Exercise details:
Duplicate the passage from the court ruling on the NDA appeal, everything from "In granting summary" down to "and information confidential.".

Twiestmeyer, Hood, and T & A first appeal the district court's grant of Loftness's motion for summary judgment on the counterclaim for breach of the NDA. They argue that Loftness breached the non-compete clause of the NDA by entering into the Brandt deal and by sharing information with Brandt without continuing to make the two-percent override payments. We review de novo a district court's grant of summary judgment, M & I Marshall & Ilsley Bank v. Sunrise Farms Dev., LLC, 737 F.3d 1198, 1199 (8th Cir.2013), affirming if “there is no genuine dispute as to any material fact and the movant is entitled to judgment as a matter of law.” Fed.R.Civ.P. 56(a). “The non-moving party receives the benefit of all reasonable inferences supported by the evidence, but has ‘the obligation to come forward with specific facts showing that there is a genuine issue for trial.’ Atkinson v. City of Mountain View, 709 F.3d 1201, 1207 (8th Cir.2013) (quoting Dahl v. Rice Cnty., 621 F.3d 740, 743 (8th Cir.2010)).

In granting summary judgment to Loftness, the district court applied a three-part test for the tort of misappropriation of trade secrets and confidential information. The district court derived this test from Cherne Industrial, Inc. v. Grounds & Associates, Inc., 278 N.W.2d 81, 89–90 (Minn.1979), which states the common law standard for the tort of misappropriation of trade secrets and confidential information, and from Strategic Directions Group, Inc. v. Bristol–Myers Squibb Co., 293 F.3d 1062, 1064 (8th Cir.2002), which recites the test for claims brought under the Minnesota Uniform Trade Secrets Act (“MUTSA”).1 The district court determined that Twiestmeyer, Hood, and T & A's claim failed the third part of this test because they made no effort to keep their ideas and information confidential.

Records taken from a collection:

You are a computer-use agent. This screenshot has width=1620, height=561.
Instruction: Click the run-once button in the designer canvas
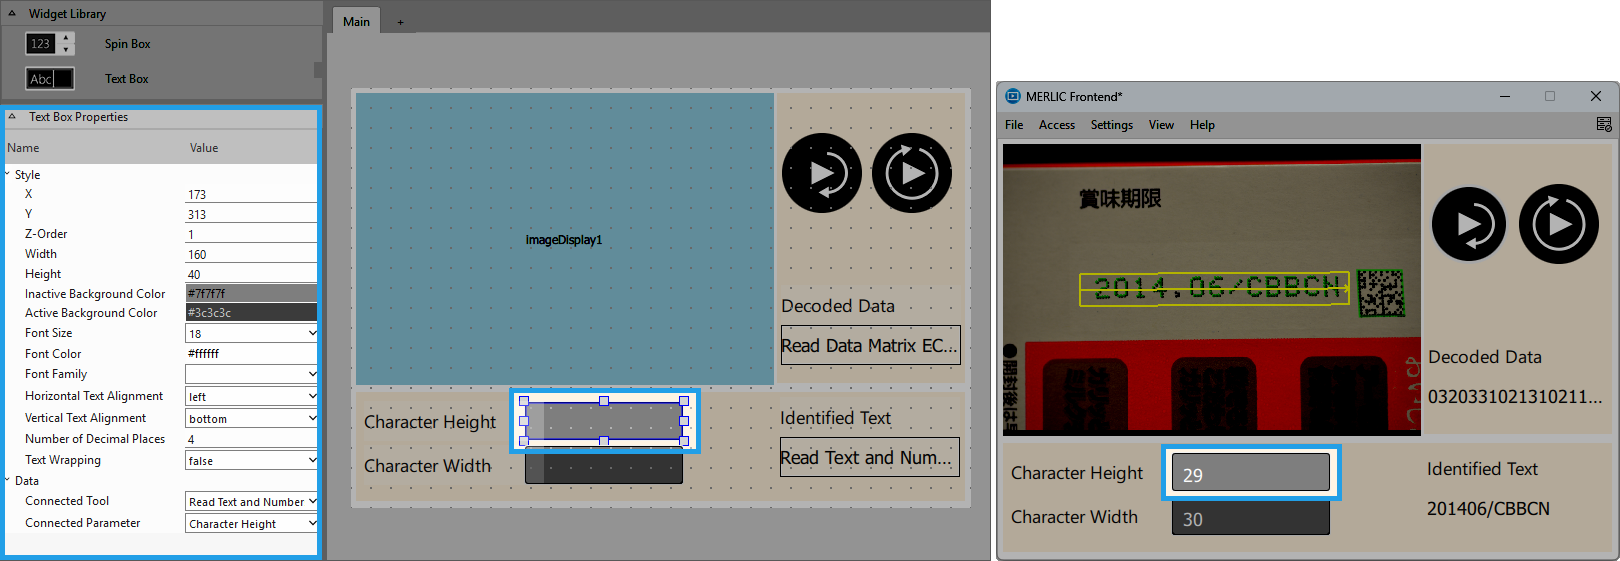[x=821, y=173]
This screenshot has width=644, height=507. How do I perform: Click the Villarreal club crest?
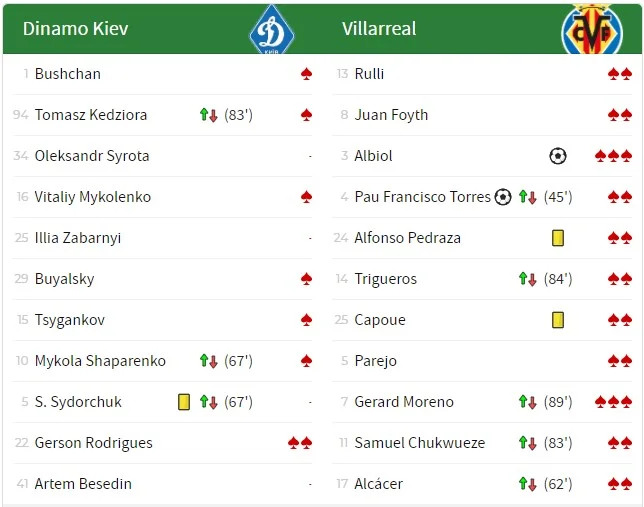pyautogui.click(x=591, y=29)
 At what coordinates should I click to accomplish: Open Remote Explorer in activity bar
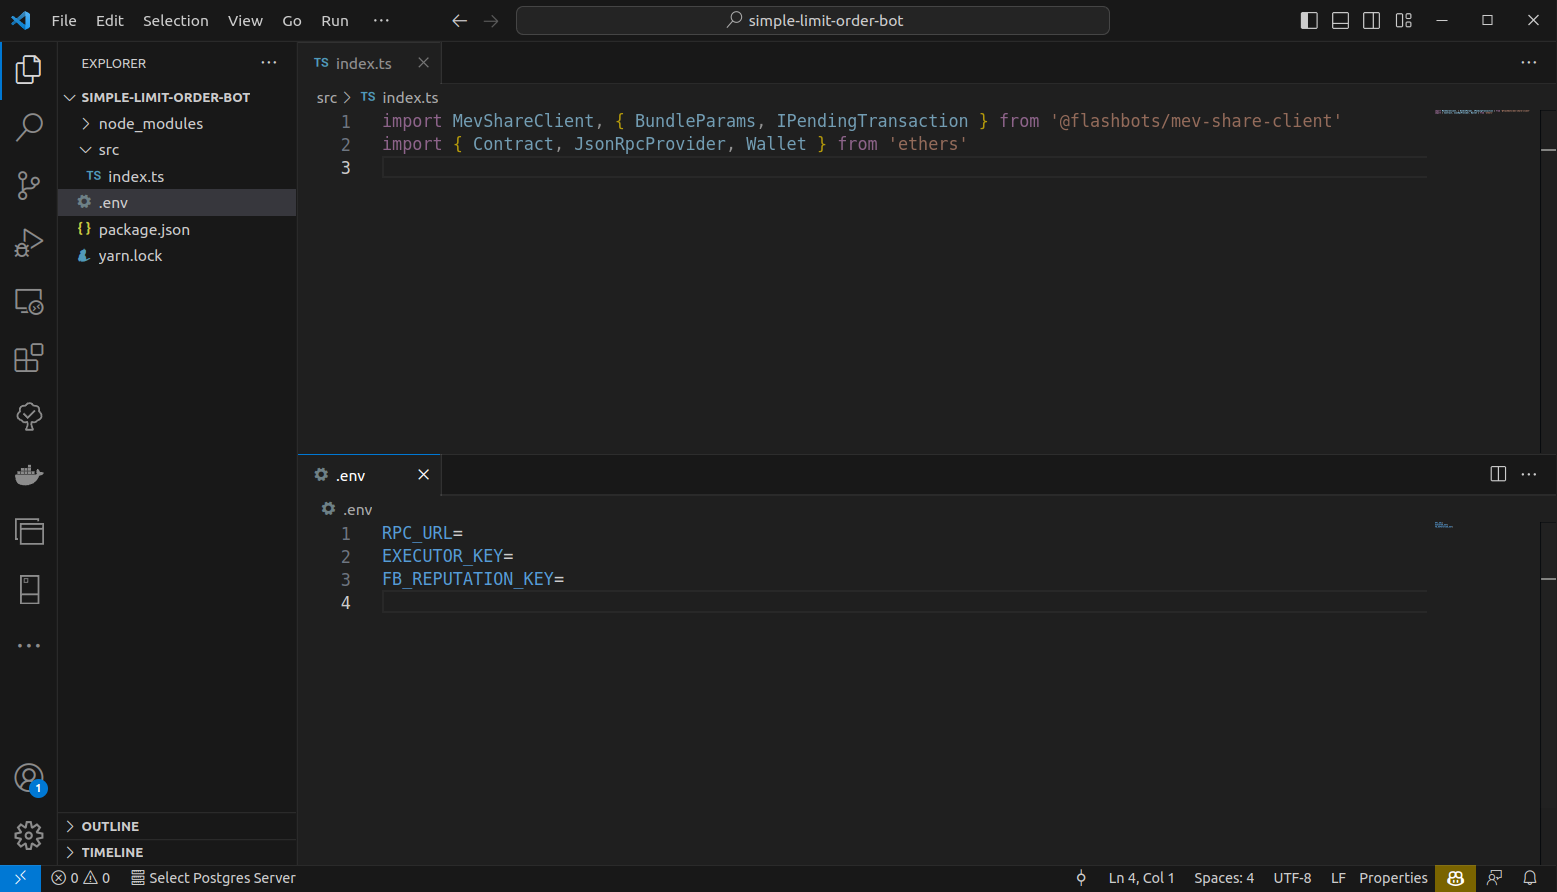pyautogui.click(x=29, y=301)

Response:
In granting summary judgment to Loftness, the district court applied a three-part test for the tort of misappropriation of trade secrets and confidential information. The district court derived this test from Cherne Industrial, Inc. v. Grounds & Associates, Inc., 278 N.W.2d 81, 89–90 (Minn.1979), which states the common law standard for the tort of misappropriation of trade secrets and confidential information, and from Strategic Directions Group, Inc. v. Bristol–Myers Squibb Co., 293 F.3d 1062, 1064 (8th Cir.2002), which recites the test for claims brought under the Minnesota Uniform Trade Secrets Act (“MUTSA”).1 The district court determined that Twiestmeyer, Hood, and T & A's claim failed the third part of this test because they made no effort to keep their ideas and information confidential.